The Profit After Tax (PAT) stood at approximately ₹11.81 crore, reflecting strong operational margins. The company maintains a healthy debt-to-equity ratio, as a large portion of the IPO proceeds was earmarked for working capital requirements and general corporate purposes, reducing reliance on long-term external debt.
Is the current valuation of TUNWAL stock high? How do its P/E and P/B ratios compare to the industry?
Since its listing in July 2024 at an issue price of ₹59, the stock has experienced significant volatility. As of late 2024, the Price-to-Earnings (P/E) ratio is often considered high compared to traditional automotive players but remains competitive within the high-growth EV startup ecosystem.
Investors should note that SME stocks often command a premium due to low liquidity and high growth expectations. Compared to peers like Wardwizard, Tunwal’s Price-to-Book (P/B) value reflects investor optimism regarding its expansion into the high-speed scooter market.
How has the TUNWAL stock price performed over the past few months? Has it outperformed its peers?
Following its IPO on the NSE Emerge platform, TUNWAL saw a strong debut, listing at a premium. Over the first few months of trading, the stock has outperformed several micro-cap peers in the EV space, driven by the "Green Energy" sentiment in the Indian market.
However, like many SME stocks, it has seen sharp corrections following peak rallies. Prospective investors should monitor the ₹90 - ₹100 resistance levels which have been pivotal in recent trading sessions.
Are there any recent favorable or unfavorable news developments in the industry affecting Tunwal?
The industry is currently buoyed by the Indian government's PM E-Drive Scheme (the successor to FAME-II), which provides subsidies for electric two-wheelers. This is a major positive catalyst for Tunwal as it lowers the acquisition cost for consumers.

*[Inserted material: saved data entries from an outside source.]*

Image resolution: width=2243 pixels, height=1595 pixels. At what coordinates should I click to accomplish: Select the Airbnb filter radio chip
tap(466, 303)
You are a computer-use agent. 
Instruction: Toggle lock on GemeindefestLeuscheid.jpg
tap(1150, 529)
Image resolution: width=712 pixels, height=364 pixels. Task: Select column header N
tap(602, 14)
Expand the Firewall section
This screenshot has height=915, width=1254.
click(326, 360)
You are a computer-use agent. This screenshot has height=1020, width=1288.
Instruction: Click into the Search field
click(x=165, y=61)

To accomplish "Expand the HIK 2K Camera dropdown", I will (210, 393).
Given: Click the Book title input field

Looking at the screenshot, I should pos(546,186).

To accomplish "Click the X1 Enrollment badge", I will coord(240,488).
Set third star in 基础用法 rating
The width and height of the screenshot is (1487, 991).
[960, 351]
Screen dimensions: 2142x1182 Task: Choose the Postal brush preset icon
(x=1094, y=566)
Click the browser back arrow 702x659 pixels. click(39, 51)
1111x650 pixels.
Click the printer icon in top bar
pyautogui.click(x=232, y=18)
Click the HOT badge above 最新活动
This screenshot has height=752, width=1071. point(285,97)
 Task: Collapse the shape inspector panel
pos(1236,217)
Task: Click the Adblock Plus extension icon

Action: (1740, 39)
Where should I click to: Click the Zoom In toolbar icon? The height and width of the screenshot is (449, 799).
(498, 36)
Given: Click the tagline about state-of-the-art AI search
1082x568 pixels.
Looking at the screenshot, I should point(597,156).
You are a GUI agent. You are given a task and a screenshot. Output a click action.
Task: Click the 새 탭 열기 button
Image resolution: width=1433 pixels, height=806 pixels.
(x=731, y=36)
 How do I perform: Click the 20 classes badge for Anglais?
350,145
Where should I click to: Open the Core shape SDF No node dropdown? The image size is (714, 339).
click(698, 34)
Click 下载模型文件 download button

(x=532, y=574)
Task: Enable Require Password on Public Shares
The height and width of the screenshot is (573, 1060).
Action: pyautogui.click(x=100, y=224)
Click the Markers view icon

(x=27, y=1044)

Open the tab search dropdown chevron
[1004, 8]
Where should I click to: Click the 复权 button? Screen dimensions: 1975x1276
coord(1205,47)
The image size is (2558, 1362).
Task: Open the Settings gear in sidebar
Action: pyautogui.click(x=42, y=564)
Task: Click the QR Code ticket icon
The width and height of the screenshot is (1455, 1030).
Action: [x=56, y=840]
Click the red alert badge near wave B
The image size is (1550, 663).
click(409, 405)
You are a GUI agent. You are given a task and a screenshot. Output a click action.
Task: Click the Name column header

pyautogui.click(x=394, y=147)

On the downside, increasing regulatory scrutiny regarding battery safety standards and the entry of larger automotive players with deeper pockets into the budget EV segment pose ongoing competitive risks to smaller manufacturers like Tunwal.
Have any major institutions recently bought or sold TUNWAL stock?
As Tunwal E-Motors is listed on the SME exchange, institutional participation (FIIs and DIIs) is typically lower than on the Main Board. The shareholding pattern is predominantly held by Promoters (approx. 70-75%).
Recent filings indicate that Market Makers and certain small-cap focused HNI (High Net-worth Individual) investors were active during the anchor book allocation. Investors should check the latest quarterly shareholding disclosures on the NSE India website for updates on any "Big Whale" entries.